Analytical Chemistry
|April 21, 2026
Summary
Machine learning accelerates optimization for viscoelastic microfluidics (VEM) particle isolation. This data-driven approach streamlines complex dynamics, enhancing VEM
Area of Science:
- Biophysics
- Microfluidics
- Machine Learning
Background:
- Viscoelastic microfluidics (VEM) enables advanced biological particle isolation.
- Complex fluid dynamics in VEM require extensive empirical optimization, limiting its application.
Purpose of the Study:
- To develop a machine learning (ML)-driven strategy for rapid optimization of VEM operating conditions.
- To transition VEM from an experience-dependent to a data-driven process for enhanced scalability.
Main Methods:
- An experimentally calibrated theoretical model generated particle motion data.
- A Random Forest algorithm was trained on this data for parameter mapping.
- Pareto optimization identified trade-offs for tailored parameter determination.
Main Results:
- Established a robust bidirectional mapping between dynamic parameters and input variables.

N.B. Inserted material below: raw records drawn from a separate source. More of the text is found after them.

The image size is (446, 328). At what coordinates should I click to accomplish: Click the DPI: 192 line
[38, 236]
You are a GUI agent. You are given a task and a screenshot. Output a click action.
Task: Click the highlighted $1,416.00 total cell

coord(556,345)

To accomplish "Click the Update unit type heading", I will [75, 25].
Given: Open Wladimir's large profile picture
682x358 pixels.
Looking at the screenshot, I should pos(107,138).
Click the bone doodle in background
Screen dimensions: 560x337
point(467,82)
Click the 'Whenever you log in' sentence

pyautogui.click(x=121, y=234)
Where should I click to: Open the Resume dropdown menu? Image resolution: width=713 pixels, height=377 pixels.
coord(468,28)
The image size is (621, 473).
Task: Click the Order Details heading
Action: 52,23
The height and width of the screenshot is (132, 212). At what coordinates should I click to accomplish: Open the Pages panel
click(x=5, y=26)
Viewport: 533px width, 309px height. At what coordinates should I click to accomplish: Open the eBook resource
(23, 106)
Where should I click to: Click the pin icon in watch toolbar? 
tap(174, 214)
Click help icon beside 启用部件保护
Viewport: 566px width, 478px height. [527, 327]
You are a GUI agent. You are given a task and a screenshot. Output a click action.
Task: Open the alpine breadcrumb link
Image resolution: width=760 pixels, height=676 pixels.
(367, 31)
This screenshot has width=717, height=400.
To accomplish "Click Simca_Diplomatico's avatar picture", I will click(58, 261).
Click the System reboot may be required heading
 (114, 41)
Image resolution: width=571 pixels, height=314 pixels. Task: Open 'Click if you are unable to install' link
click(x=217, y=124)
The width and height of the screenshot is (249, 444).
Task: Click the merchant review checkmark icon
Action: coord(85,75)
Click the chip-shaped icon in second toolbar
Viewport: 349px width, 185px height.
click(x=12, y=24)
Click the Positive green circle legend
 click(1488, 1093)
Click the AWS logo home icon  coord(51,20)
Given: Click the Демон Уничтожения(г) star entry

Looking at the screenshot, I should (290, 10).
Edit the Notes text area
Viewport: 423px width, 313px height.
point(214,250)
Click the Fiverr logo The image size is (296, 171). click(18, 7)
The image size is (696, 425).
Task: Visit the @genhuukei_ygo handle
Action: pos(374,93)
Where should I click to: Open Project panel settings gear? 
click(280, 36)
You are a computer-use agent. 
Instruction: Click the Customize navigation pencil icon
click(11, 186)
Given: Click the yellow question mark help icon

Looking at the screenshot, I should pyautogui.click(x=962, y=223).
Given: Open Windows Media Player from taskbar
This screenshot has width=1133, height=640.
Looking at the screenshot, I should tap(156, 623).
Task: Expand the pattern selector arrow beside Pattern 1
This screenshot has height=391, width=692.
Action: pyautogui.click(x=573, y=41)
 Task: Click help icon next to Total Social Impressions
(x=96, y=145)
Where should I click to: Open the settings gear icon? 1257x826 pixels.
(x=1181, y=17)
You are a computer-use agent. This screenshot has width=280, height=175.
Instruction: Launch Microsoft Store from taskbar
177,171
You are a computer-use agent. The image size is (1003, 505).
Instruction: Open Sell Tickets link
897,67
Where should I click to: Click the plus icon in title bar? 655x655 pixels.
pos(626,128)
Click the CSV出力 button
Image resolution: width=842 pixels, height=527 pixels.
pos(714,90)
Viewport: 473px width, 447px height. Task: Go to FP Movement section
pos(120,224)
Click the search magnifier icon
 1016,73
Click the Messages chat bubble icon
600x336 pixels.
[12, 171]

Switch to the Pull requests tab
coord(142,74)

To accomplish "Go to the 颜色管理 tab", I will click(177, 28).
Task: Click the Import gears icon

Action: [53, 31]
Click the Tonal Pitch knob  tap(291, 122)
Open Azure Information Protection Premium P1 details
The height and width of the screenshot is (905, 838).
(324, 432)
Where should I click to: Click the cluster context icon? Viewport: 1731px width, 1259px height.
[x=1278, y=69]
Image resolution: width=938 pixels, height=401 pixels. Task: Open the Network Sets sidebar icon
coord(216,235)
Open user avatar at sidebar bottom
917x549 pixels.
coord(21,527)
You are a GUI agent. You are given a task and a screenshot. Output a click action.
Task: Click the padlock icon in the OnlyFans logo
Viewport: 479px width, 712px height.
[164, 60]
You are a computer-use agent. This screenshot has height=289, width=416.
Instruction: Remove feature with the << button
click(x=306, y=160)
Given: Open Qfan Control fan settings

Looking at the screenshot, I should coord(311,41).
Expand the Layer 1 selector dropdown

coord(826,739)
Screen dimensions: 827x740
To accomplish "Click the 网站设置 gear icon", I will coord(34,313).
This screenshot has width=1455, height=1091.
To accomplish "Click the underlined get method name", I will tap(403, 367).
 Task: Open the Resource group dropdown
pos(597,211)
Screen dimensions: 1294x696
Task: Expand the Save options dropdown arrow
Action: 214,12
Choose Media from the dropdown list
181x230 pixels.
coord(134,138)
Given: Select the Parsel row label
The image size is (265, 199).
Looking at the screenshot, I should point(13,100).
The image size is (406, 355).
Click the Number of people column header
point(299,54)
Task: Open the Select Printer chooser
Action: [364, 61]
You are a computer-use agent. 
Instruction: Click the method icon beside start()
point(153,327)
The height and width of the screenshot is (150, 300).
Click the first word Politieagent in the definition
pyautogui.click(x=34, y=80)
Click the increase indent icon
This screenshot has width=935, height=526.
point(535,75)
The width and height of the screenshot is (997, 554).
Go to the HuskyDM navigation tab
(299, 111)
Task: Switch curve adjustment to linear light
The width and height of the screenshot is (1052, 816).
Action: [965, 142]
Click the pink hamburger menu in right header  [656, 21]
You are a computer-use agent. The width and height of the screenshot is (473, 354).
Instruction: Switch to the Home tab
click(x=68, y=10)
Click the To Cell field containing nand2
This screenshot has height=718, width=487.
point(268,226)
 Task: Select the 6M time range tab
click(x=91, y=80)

- Successfully determined optimal VEM parameters for specific separation needs.
- Demonstrated a data-driven paradigm for VEM optimization.
Conclusions:
- The ML-driven strategy significantly accelerates VEM optimization.
- This approach enhances the scalability and clinical utility of VEM-based isolation.
- The framework enables efficient, tailored particle separation in microfluidic devices.